There are three main pillars of Solvency 2:
- Pillar 1 consists of the quantitative requirements (such as the amount of capital an insurer should hold).
- Pillar 2 sets out requirements for the governance and risk management of insurers, in particular the Own Risk and Solvency Assessment (ORSA) process.
- Pillar 3 focuses on the requirements for disclosure and transparency.
One of the key benefits is that products must be designed with consumer focus in mind. This means more stable pricing as insurers better understand the underlying risks and look to create a more stable inflow of income.
Demonstrating good conduct means that insurers need to be able to justify why new products are being brought to market or why changes are being made to existing products. In simple terms, changes should be made with the consumer in mind and not simply linked to financials.
In addition, much of the reasoning behind harmonising regulation through Solvency 2 is to promote confidence in the financial stability of the insurance sector and provide early warning to supervisors so that they can intervene promptly if capital falls below the required level. It also offers greater protection for consumers and should reduce the risk of an insurer not being able to meet claims.

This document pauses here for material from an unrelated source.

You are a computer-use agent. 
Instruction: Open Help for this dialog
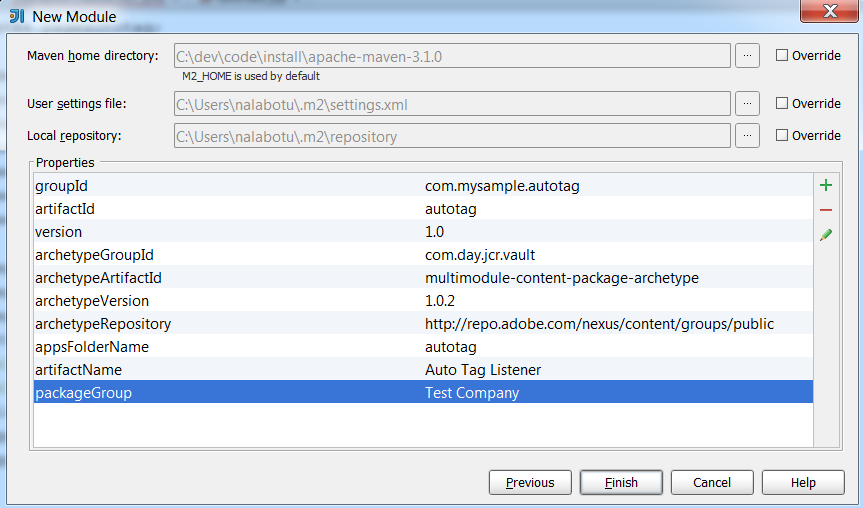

A company that is compliant will have put in place a robust framework that analyses their risks and will have increased their in-house expertise of risk analysis to help them do so.
At Health Shield, we very much welcome this regulation. It forces insurers to embed actuarial expertise, long-term planning and greater transparency into their product design and financial planning process. Companies will need to explain where they are holding their capital, why they have made their decisions and the associated risks behind those decisions. For example, if a firm’s board increased the risk exposure within its investment strategy it would need to justify the reasons, explain the additional capital requirements to stakeholders and perform thorough sensitivity and scenario testing to ensure the risk taken is not beyond the insurer’s risk appetite.
People must be reassured that products are designed to meet their needs and that companies will deliver on their promises. To that end, it is only right that financial firms have to submit themselves to the rigorous testing involved in Solvency 2 preparations.